Required work:
According to the passage on disc brake caliper alignment, what steps do modern calipers and mounting hardware need for an adjustment, at least in theory?

When a caliper is less than perfectly aligned, it forces the disc to flex, which does a few bad things.
The pads and rotors wear more unevenly and are heated less evenly.
The pads do not clear the rotors as fully with the brake released, requiring the disc to be straighter to a much higher tolerance, which is a tall order for any well-used disc/rotor.
The lever travel becomes mushy as it takes a lot of lever and pad travel between first contact and flat contact of the braking surfaces between pads and disc.
The mushy brake actuation reduces the modulation performance by requiring longer/slower corrections of the braking force, so actuation occurs later and recovering from any break in traction is also late in coming.

I check my caliper alignment with the rotor by going outside onto a sun-lit surface and looking down through the caliper, able to see the small gaps lit up.
Applying the brake should show an absolute minimum of movement, flex or twist of the rotor as full braking actuation occurs. This is the goal.
Such visual observation thus is suggestive of whatever correction in the caliper's alignment is needed, but it can be a very iterative and repetitive process in order to get a great adjustment, with "solid" (CLANK) feel at the lever as pad contact with the rotor occurs. Modern calipers and mounting hardware make this job much easier, like crazy-easy in many cases, as one only needs to loosen the bolts, squeeze the lever and then tighten the bolts, at least in theory.

Entries on where items appear
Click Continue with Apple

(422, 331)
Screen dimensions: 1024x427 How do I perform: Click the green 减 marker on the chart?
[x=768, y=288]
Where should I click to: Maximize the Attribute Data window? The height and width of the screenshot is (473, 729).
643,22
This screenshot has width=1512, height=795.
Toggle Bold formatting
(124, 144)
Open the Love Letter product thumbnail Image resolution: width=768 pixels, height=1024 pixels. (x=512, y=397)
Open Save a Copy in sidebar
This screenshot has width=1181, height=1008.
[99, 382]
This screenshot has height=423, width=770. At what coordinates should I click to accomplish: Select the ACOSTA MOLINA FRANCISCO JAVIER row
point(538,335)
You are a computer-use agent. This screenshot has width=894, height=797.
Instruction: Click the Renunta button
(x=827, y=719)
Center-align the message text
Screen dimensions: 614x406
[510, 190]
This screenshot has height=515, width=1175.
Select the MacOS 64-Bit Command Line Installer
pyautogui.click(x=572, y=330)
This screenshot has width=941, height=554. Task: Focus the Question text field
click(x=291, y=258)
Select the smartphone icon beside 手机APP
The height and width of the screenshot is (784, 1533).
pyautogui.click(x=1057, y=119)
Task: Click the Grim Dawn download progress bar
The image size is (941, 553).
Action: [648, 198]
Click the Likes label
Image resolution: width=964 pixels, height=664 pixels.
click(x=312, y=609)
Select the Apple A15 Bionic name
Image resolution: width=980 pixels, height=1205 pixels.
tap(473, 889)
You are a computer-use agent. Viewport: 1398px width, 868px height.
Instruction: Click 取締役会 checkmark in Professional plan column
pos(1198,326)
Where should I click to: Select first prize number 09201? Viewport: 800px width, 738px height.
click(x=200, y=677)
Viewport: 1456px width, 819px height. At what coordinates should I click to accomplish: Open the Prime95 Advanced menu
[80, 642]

Answer for the task:
Loosen the bolts, squeeze the lever, and then tighten the bolts.